Material to process:
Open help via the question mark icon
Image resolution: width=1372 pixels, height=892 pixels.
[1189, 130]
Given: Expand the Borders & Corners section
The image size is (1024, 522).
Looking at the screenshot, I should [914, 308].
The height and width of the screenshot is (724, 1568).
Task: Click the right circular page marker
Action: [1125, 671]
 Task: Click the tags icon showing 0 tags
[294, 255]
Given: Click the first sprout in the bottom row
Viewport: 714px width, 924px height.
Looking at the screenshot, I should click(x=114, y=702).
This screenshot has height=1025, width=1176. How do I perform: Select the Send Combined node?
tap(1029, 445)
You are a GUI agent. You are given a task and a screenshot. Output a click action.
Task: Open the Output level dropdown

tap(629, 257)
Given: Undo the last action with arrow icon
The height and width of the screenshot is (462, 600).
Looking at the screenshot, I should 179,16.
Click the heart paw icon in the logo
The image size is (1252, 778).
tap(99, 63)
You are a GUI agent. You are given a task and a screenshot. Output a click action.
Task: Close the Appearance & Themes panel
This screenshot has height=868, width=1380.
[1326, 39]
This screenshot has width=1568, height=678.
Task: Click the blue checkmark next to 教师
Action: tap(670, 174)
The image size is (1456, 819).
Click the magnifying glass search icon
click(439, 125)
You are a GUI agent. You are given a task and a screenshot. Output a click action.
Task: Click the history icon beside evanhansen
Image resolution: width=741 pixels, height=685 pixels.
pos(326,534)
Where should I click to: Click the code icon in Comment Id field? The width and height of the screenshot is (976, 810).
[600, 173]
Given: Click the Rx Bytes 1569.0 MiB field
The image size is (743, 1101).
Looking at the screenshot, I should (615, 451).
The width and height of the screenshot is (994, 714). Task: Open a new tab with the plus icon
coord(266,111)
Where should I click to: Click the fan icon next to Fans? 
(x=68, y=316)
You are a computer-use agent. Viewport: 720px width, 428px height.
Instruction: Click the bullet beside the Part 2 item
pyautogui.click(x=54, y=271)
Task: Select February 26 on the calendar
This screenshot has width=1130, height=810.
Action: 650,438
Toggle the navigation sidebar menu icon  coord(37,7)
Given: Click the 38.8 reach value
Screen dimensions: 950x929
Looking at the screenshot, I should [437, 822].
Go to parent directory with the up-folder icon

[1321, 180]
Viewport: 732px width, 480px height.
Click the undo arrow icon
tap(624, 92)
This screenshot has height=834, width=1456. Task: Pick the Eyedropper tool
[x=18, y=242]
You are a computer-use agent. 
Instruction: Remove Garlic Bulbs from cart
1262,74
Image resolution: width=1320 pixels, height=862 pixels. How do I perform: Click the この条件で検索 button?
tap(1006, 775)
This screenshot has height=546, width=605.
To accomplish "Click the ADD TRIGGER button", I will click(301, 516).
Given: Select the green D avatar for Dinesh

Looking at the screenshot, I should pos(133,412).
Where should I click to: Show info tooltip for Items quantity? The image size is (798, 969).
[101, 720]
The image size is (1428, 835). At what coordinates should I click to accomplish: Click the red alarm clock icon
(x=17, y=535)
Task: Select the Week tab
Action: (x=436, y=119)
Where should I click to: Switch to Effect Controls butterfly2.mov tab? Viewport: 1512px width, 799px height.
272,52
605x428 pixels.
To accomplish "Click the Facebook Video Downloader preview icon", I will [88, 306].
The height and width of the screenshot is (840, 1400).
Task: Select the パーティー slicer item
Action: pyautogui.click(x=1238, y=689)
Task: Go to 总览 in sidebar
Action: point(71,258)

Requirement: Render the records above, everything from the line containing "The image size is (1456, 819)." down to the line containing "(x=68, y=316)" (both lines included), as a two-column CSV with the header input,output. Give one row per record, with its text under input and its answer under output, each in a single quoted field with line breaks replaced by spaces.

Task solution:
input,output
"The image size is (1456, 819). Click the magnifying glass search icon","click(439, 125)"
"You are a GUI agent. You are given a task and a screenshot. Output a click action. Task: Click the history icon beside evanhansen Image resolution: width=741 pixels, height=685 pixels.","pos(326,534)"
"Where should I click to: Click the code icon in Comment Id field? The width and height of the screenshot is (976, 810).","[600, 173]"
"Given: Click the Rx Bytes 1569.0 MiB field The image size is (743, 1101).","Looking at the screenshot, I should (615, 451)."
"The width and height of the screenshot is (994, 714). Task: Open a new tab with the plus icon","coord(266,111)"
"Where should I click to: Click the fan icon next to Fans?","(x=68, y=316)"